[STORED DATA]
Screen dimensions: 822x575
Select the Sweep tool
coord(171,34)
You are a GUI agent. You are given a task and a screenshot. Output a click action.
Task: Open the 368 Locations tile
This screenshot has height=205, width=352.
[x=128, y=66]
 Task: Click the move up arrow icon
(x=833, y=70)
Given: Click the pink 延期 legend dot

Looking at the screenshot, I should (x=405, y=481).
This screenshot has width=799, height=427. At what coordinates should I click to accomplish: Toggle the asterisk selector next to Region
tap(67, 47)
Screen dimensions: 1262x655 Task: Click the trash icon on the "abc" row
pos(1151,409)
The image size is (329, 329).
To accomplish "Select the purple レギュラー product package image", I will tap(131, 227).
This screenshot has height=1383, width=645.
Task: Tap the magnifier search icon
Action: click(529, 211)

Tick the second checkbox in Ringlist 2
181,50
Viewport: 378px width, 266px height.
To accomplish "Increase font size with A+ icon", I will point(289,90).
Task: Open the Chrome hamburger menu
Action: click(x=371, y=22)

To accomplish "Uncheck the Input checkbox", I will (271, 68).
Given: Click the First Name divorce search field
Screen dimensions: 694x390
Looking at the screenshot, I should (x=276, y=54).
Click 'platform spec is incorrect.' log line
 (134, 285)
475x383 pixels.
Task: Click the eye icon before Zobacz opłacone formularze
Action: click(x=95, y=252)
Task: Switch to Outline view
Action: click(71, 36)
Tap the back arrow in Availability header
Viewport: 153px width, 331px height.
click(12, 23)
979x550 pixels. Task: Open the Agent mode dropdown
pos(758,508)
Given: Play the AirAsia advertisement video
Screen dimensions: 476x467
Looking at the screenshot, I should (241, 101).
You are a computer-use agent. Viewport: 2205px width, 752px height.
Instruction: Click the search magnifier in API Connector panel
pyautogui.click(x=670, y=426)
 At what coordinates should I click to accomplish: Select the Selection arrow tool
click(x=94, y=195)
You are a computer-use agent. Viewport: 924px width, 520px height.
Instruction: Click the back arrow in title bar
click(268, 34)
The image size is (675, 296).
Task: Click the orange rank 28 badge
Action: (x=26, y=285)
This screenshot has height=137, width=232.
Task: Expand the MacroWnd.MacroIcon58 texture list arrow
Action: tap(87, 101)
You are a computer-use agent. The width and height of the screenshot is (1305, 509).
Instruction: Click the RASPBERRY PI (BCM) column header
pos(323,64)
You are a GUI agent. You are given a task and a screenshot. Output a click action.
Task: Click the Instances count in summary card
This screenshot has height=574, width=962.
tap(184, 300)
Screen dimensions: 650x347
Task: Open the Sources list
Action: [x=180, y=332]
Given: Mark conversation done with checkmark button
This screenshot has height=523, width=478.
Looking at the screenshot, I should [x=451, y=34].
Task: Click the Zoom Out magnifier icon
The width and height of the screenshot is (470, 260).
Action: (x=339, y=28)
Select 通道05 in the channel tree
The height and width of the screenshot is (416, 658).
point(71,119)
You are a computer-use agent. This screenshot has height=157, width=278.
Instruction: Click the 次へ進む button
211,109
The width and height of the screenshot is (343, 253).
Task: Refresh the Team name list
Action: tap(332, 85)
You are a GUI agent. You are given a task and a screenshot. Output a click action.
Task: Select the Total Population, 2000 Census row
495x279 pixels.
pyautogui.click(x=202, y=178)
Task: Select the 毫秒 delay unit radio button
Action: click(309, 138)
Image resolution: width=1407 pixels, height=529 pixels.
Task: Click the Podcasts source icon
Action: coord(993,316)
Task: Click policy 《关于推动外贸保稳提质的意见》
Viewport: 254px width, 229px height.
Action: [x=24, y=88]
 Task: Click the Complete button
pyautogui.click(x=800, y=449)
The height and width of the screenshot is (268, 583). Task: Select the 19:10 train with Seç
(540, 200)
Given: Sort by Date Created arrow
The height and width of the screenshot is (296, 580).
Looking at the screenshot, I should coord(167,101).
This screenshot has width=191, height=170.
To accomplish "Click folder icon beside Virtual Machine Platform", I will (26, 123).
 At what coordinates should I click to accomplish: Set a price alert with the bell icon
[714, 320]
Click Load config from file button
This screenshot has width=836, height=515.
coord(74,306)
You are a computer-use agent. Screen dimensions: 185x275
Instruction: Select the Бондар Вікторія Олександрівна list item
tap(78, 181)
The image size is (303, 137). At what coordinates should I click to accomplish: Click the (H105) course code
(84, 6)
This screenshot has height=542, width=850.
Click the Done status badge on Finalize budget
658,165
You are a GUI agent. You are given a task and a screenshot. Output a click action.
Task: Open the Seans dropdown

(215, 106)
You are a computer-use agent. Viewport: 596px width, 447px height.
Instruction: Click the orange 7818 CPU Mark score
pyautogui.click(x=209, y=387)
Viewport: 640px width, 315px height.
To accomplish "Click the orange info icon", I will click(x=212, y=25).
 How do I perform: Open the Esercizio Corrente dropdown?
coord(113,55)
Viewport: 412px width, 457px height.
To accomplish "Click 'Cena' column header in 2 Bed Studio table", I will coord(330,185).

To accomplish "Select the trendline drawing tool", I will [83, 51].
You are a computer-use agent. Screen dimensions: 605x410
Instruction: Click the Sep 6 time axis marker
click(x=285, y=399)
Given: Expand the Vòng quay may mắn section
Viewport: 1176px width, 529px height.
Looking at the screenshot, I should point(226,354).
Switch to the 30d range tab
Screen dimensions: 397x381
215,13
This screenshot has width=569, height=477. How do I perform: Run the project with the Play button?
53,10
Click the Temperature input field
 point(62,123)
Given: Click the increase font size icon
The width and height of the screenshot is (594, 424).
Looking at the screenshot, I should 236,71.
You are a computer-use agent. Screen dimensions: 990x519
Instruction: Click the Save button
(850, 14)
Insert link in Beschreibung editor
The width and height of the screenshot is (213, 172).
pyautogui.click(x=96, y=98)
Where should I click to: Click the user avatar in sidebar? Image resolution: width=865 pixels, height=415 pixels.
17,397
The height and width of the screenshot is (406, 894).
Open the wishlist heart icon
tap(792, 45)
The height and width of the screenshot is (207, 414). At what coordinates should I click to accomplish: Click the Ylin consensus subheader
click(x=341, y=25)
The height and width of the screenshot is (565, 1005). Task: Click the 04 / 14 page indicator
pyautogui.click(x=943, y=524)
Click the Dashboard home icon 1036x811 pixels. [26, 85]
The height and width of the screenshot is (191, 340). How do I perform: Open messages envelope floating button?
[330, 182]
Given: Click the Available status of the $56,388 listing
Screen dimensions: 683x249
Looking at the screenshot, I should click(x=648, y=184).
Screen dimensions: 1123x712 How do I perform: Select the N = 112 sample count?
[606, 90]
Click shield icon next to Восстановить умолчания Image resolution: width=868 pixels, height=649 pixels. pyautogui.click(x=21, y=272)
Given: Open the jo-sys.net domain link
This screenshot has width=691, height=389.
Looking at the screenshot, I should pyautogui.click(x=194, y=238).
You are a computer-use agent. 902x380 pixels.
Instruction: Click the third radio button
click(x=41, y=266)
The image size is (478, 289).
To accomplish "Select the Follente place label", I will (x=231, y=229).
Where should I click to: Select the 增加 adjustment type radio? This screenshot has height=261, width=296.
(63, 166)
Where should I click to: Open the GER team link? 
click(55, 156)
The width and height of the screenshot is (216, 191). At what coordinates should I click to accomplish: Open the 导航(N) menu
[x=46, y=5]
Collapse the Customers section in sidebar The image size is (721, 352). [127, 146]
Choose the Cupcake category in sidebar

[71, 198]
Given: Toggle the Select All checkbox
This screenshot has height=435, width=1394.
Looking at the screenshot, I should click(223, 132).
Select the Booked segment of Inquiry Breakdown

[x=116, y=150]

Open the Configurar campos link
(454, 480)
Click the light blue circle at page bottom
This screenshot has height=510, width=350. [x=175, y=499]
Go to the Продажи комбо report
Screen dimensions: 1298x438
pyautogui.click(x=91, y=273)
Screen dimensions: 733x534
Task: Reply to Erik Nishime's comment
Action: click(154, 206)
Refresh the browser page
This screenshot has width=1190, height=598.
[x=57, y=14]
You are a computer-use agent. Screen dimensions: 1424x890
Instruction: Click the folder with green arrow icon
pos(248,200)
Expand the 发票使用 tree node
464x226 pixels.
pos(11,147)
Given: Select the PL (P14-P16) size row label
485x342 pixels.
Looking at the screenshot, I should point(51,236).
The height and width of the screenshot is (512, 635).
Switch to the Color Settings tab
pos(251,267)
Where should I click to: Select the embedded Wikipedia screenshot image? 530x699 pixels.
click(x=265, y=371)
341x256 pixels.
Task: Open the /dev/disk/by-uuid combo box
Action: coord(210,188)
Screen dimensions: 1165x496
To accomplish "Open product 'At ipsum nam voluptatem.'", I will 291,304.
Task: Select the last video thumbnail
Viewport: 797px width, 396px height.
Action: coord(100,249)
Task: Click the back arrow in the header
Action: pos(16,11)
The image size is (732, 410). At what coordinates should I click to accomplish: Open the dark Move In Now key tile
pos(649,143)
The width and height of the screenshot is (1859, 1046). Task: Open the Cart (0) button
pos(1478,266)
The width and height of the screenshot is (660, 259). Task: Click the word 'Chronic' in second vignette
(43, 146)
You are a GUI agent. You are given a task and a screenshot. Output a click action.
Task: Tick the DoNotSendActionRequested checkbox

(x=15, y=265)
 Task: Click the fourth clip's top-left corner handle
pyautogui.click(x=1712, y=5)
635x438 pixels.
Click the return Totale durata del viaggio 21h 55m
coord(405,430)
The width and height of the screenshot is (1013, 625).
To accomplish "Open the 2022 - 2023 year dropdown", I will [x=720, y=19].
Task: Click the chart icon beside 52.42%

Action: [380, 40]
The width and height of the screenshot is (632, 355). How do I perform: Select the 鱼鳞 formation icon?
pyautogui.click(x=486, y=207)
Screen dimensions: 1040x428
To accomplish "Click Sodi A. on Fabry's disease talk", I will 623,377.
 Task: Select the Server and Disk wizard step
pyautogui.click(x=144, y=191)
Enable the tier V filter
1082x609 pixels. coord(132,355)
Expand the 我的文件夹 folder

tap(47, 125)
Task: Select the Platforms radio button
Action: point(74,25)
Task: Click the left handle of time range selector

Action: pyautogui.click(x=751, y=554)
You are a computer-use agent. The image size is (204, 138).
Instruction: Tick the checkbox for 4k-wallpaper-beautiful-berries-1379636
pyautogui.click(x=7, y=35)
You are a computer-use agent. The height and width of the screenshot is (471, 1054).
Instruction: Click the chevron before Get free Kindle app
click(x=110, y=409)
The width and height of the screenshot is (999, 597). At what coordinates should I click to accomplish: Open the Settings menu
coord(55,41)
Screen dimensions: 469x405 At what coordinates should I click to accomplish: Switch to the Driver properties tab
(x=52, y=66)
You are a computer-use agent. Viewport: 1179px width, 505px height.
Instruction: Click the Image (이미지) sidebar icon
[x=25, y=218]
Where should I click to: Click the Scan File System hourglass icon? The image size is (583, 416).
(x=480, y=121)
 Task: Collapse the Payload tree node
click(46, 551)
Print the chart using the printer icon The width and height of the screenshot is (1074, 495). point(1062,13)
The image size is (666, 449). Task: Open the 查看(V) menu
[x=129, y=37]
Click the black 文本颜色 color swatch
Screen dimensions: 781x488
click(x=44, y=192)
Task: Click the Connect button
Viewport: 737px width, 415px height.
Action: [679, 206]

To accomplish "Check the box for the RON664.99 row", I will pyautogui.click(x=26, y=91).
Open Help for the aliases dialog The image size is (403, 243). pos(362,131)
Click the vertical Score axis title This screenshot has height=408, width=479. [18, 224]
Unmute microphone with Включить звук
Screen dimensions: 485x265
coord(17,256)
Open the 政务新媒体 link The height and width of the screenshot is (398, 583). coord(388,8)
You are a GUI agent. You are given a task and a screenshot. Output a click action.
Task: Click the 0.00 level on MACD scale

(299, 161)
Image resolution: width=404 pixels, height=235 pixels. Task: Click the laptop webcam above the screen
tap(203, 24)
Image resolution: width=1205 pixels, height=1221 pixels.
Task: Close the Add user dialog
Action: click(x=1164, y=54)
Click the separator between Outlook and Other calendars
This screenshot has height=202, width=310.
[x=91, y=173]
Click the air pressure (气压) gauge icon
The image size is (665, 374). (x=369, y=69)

[WORK INSTRUCTION]
Look through the data above for the word "label". Report each line where it occurs.

[EXPECTED OUTPUT]
To accomplish "Select the Follente place label", I will (x=231, y=229).
Given: Select the PL (P14-P16) size row label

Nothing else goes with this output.